The culture-minded residents of Jersey City, New Jersey, have approved a new tax to support arts and artists in their city.
Roughly 64 percent of Jersey Cityans (the final figure is pending the end of ballot-counting) voted for the new measure, which will establish an arts and culture trust fund. The fund is expected to generate between $1 million and $2 million a year.
According to Robinson Holloway, who advocated for the tax and is director of the nonprofit ArtFair 14C and former chair of the Jersey City Arts Council, grants will be managed by a committee whose members will be appointed by the mayor and the city council. The arts community will be represented by a member put forth by the Jersey City Arts Council.
The funds will come from a new tax on property owners, of up to two cents per $100 of assessed value per year. A homeowner with a property assessed at $500,000, for example, would pay about $25 a year; the holder of a house assessed at $1 million would be taxed $50.
“This should slam the door on anyone thinking that the arts is an extra, a bonus, the first thing that should be cut,” Holloway told Artnet News by phone Thursday morning. “Our voters, during economic hard times and a pandemic and the largest election in a century, said, ‘Raise our taxes!’”
Because no such legislation can be passed at the municipal level without being passed by the state first, the new tax is supported by state legislation signed by Governor Phil Murphy in January, potentially setting the stage for other cities to do likewise.
“We’re hoping a whole lot of municipalities will follow,” Holloway said. “It’s exciting to think about what this could do to make Jersey City a more vibrant place to live.
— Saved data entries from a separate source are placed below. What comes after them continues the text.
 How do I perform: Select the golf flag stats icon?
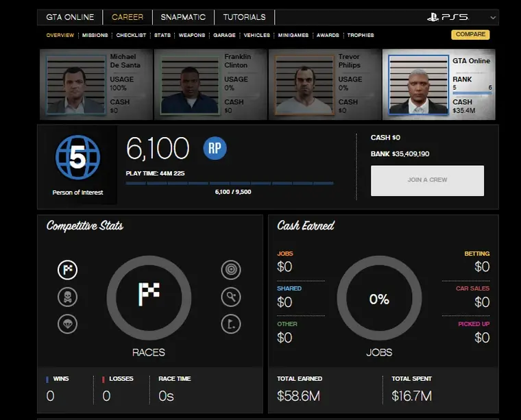click(x=231, y=323)
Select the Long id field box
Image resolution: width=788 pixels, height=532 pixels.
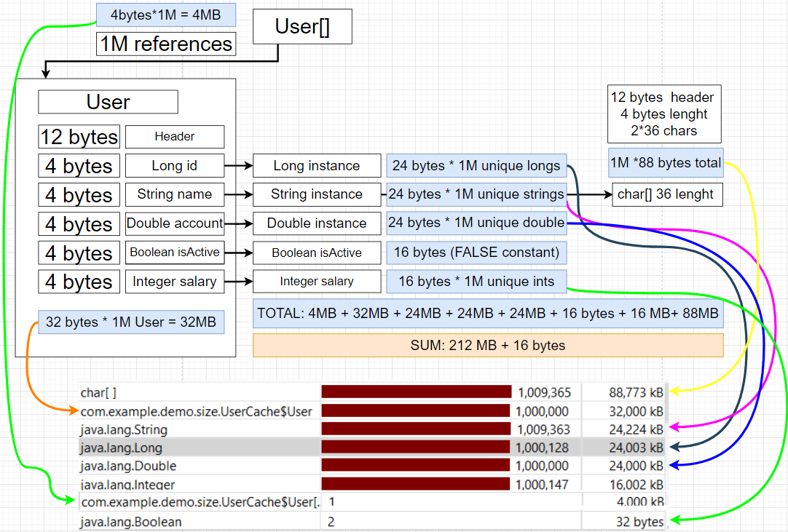(175, 166)
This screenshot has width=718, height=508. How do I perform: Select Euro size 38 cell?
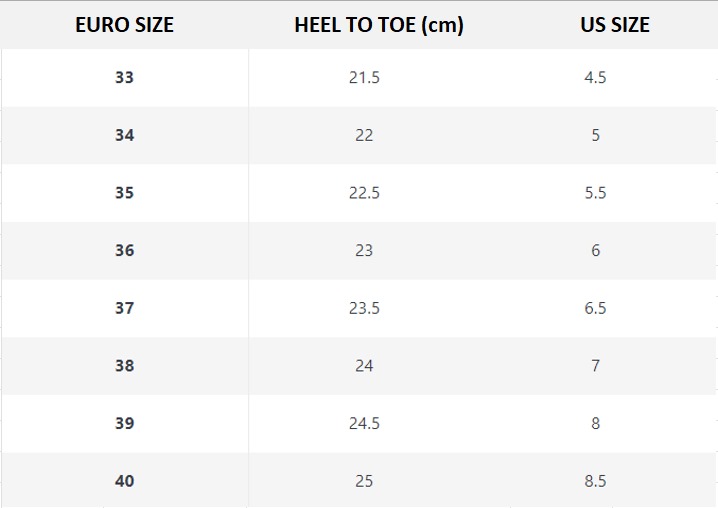124,366
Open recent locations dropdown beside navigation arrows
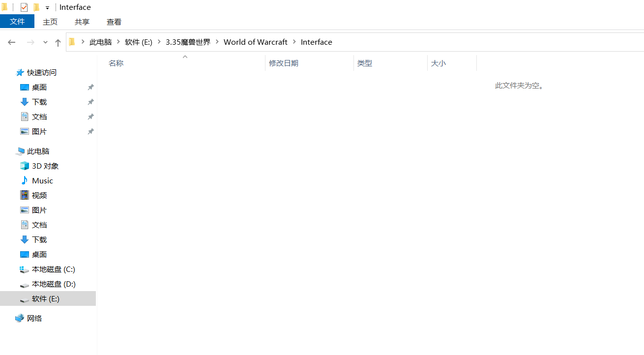 [x=45, y=42]
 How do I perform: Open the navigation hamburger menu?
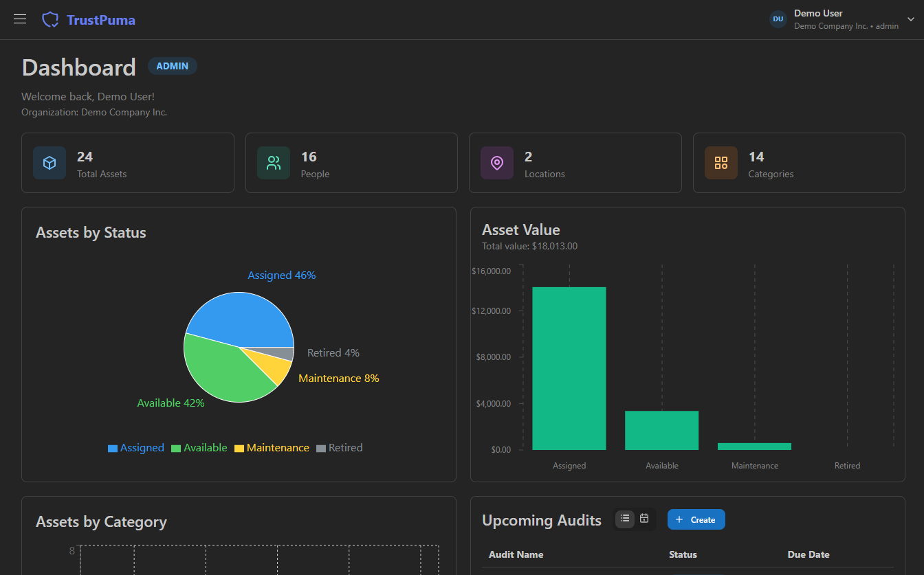tap(19, 19)
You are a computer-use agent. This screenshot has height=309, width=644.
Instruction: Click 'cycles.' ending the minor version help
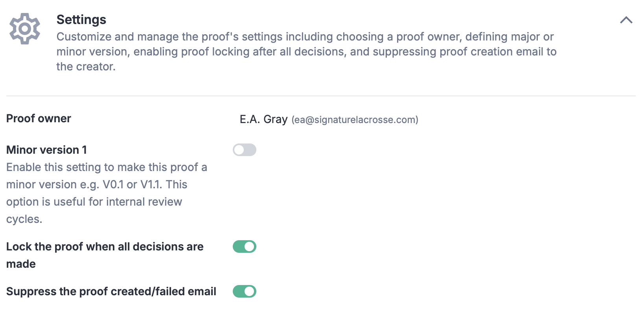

To have that level of support when people are worried about dying and losing their jobs and their homes is humbling.”
Jersey City Mayor Steven Fulop shares her optimism.
“As the first in New Jersey to implement a sustainable funding model to support our growing arts community, we fully expect to serve as an example for others around the state,” Fulop told Artnet News in an email via a spokesperson.
“After years of lobbying state legislators for this, it’s very exciting that the voters overwhelmingly support funding for the arts, which will have greater impacts on the overall community—from attracting new businesses to boosting property values, to expanding educational opportunities, and everything in between,” Funlop added.
Placing the money in a trust fund will protect it from the vagaries of annual budgeting, in which culture is often the first thing to be cut. But much remains to be seen about how the funds will be controlled, and even who will hold the purse strings.
“I was told that those things don’t get decided until after it passes, but it’s too late then,” Jersey City artist Jerome China said in a phone interview. “They should have been looking at people and putting those people out front who will write the guidelines and handle the money. In the end, I just hope there’s some transparency in how the process works.”
The state’s Republican Party, however, urged a vote against the measure on its Facebook page, calling it “an excuse to raise your property taxes pure and simple.”
With a population of a 250,000, Jersey City is the second largest city in the state.